The prompt from yesterday's workshop: Write about your morning routine from the point of view of your pet. And so, once again, Oscar observes how the world doesn't conform to his expectations.
This morning, Oscar, our bulky tabby, stretched out of his thick curl behind my knees and then climbed up my legs, arranging himself along the ridgeline of my body, pinning me in a kind of wrestlers move created by his weight and almost savage intent on getting breakfast and then outside. First he nuzzles and then he glares, restless, needing the Comptroller of the Cupboard, the Doorman of the Door to stir and attend to him.
Ahem he seems to say, with every shift of his considerable bulk, ahem!. Why are you still abed, with the morning larks a-buzzing and the dawn gilding the slight horizon? What is this snoozing, when squirrels are beginning their taunting dance and I must attend and chase? Up up, lazy bones, get a move on! Okay, so maybe they aren’t larks, maybe they are finches and winter sparrows, but I must remind them who is the Boss of the Lawn!

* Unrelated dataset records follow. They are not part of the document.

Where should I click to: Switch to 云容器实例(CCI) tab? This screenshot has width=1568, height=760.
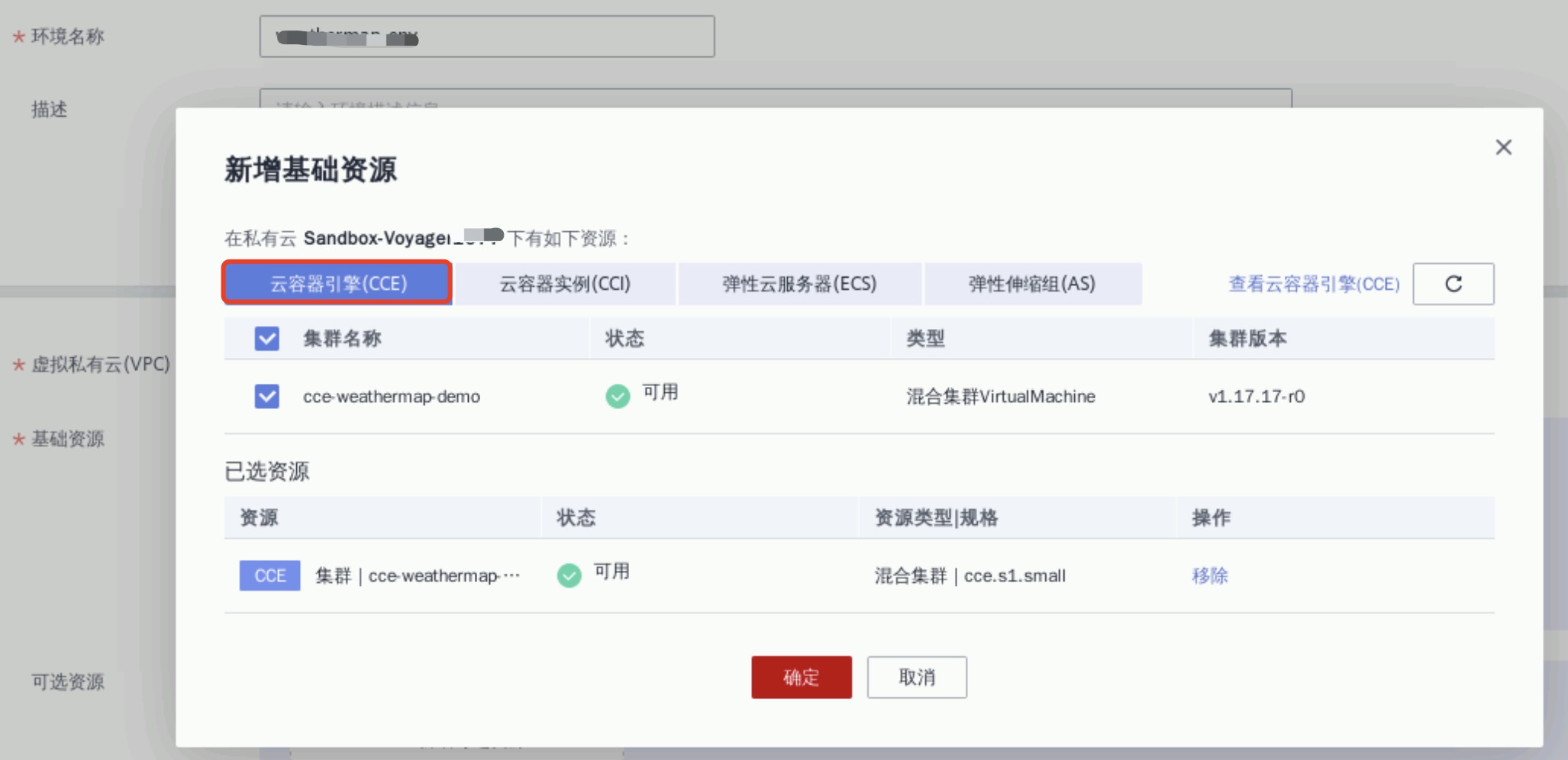[565, 284]
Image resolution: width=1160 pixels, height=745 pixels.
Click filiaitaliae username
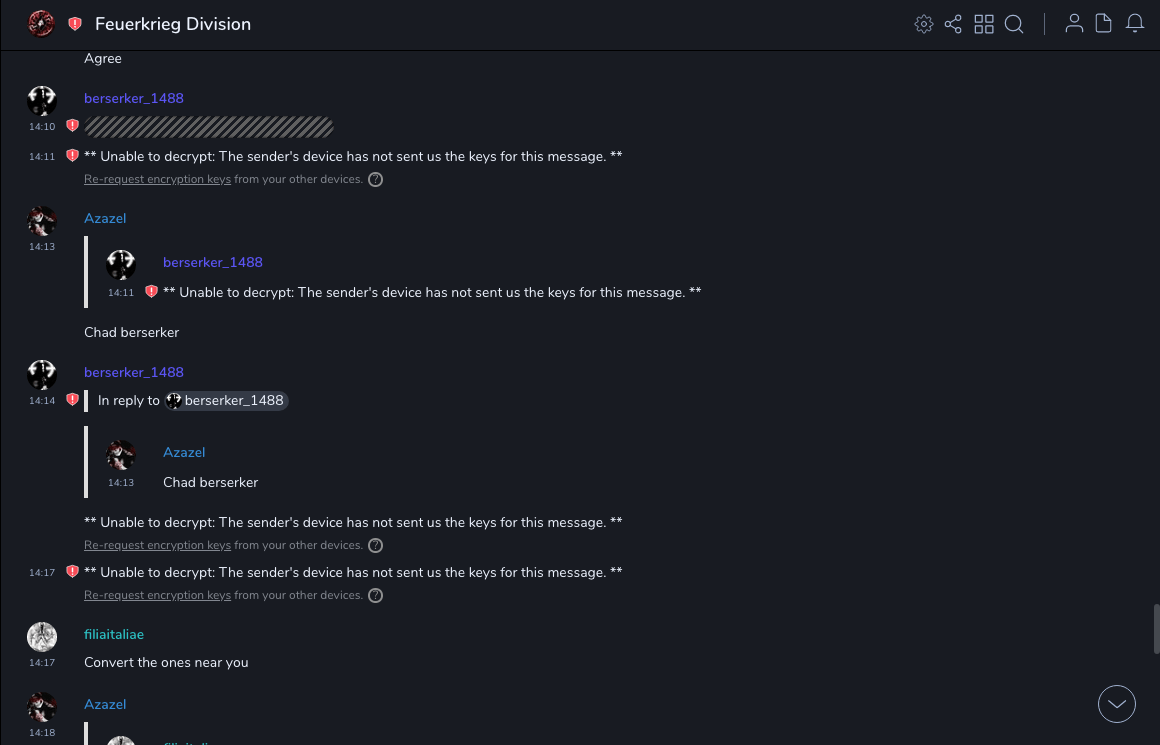click(x=114, y=634)
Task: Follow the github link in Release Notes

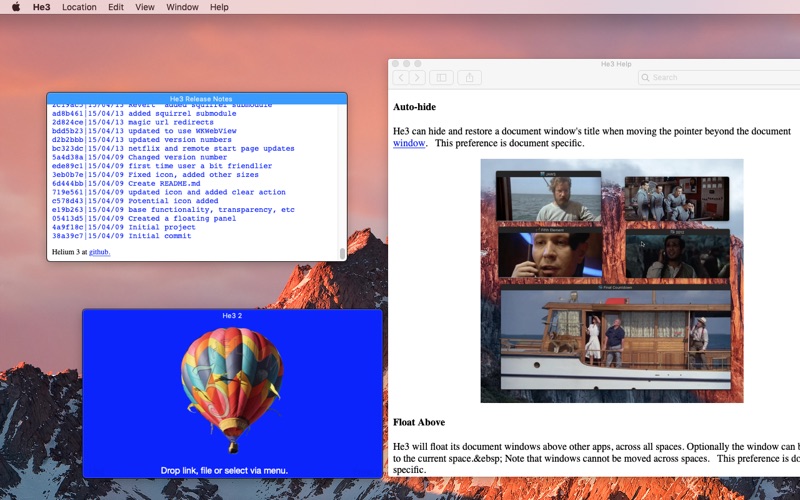Action: (99, 252)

And now why must you spend so much time in the water closet, that place of Growls and Gurgles? What gods are you appeasing before you stagger to the location of bitter smells, the Grinder of Beans and Clatter? What is up with you people?

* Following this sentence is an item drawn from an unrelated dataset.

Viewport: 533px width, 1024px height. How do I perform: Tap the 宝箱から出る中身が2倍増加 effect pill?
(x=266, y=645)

I implore you and your thick legs, I rub them with my most endearing pheromones of pleasure and appeasement. I watch your every move; I trouble your legs with my double-cross leg-weaving to guide you to the Big White Doors that hold the most deliciousness of treats, the Salmon Pate, the Tuna Snackerals I so desire. Like right now! My mouth waters, I reach out to remind you with my Sharp Reminders which way to go, not toward the door to shoo me out, no no no, but across the kitchen to the Big White Doors.

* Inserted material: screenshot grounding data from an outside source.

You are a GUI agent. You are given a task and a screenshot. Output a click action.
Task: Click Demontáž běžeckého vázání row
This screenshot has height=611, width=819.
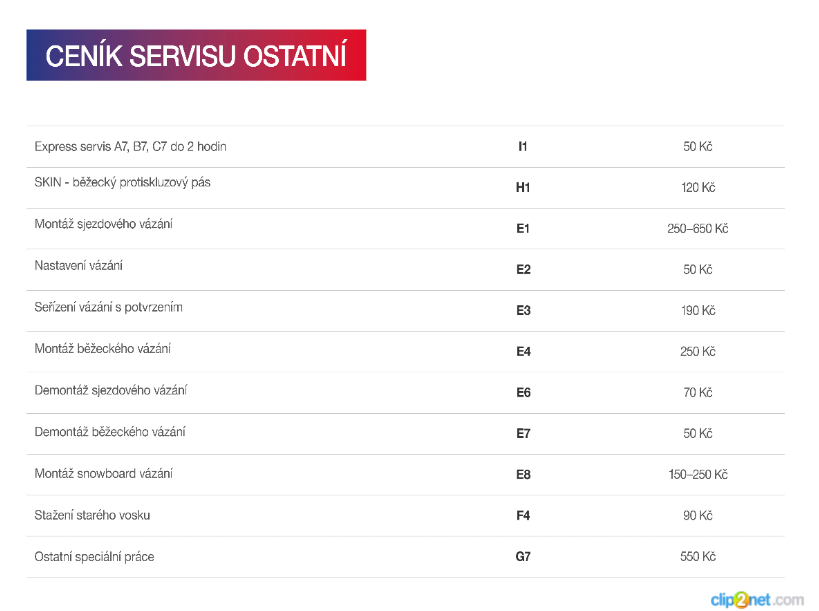click(x=405, y=434)
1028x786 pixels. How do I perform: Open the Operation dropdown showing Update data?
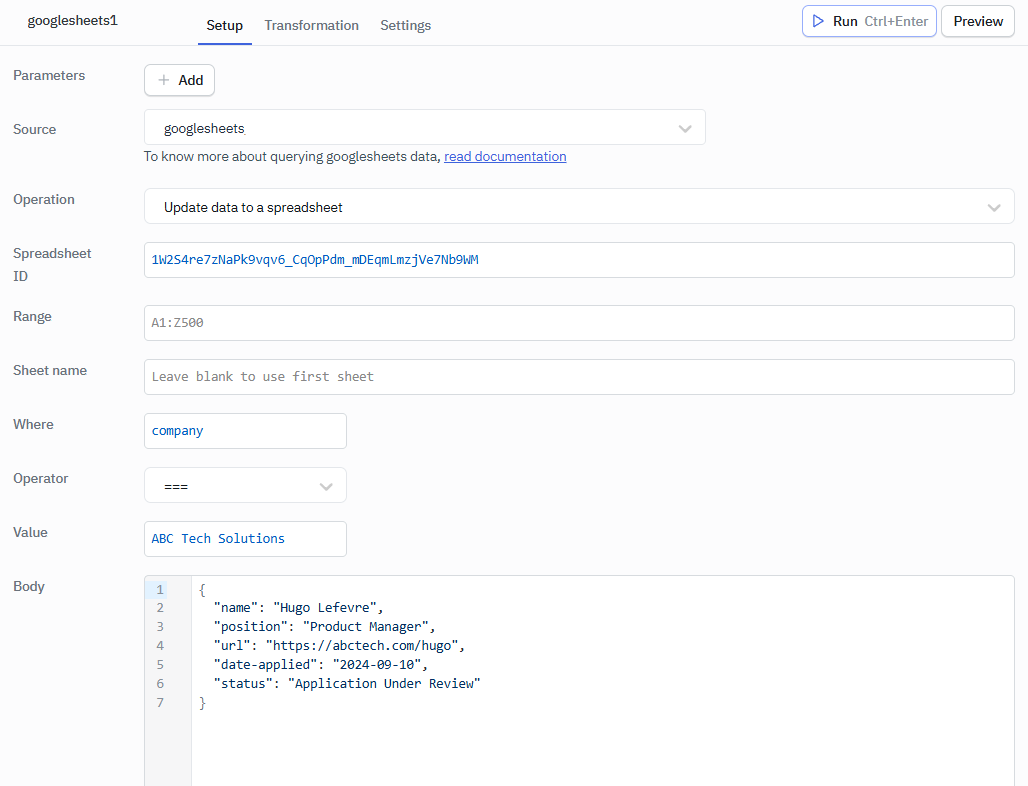[580, 207]
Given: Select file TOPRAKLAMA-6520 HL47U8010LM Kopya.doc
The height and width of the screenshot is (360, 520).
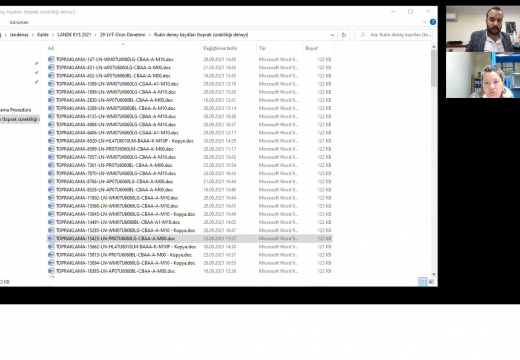Looking at the screenshot, I should click(124, 141).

Dang howdy, that was fast! Up by the scruff of my neck and now I am outside, in the damp, in the cold, no Tuna Snackerals, no Salmon Pate, just the graze of my Reminders in your salty, marbled flesh.
That was a mistake, yes, yes, but not something I can’t recover from. A well timed thud against the door should work. Thud! Um, no. There’s some anger behind that door, in those grumpy phrases. Okay, up on the ledge under the window, a few scritches on the screen. That always cheers you up, right?
Um, nope. Not sure why I deserved that howl, that slam of window. I switch my tail to indicate my displeasure with this whole process, but I’m beginning to worry that I might be served chum - outside, on a metal plate, with pickles, like a prisoner.
The wind is coming up, fluffing up the fur along my flanks. I offer my most piteous Meow of Apology. Now I need in, I want in, I’ll be patient, I swear. A splatter of rain drops, a fine mist floating across the grass, a heaviness in the dark thick air, a dampness, a pressure. Okay, okay, I’ll be good, I’ll behave, just let me in.
I raise my paw but don’t scratch, I squeeze and pulse my eyes, to become the greenest of greens, as I’ve heard you say. Open the door!!! Open the door!! Jiminey Crickets, where did this all go wrong? From a warm bed to the bitter cold sideyard in less time than it takes me to stalk a squirrel. Oh woe is me, oh woooooh meohhhhh is me!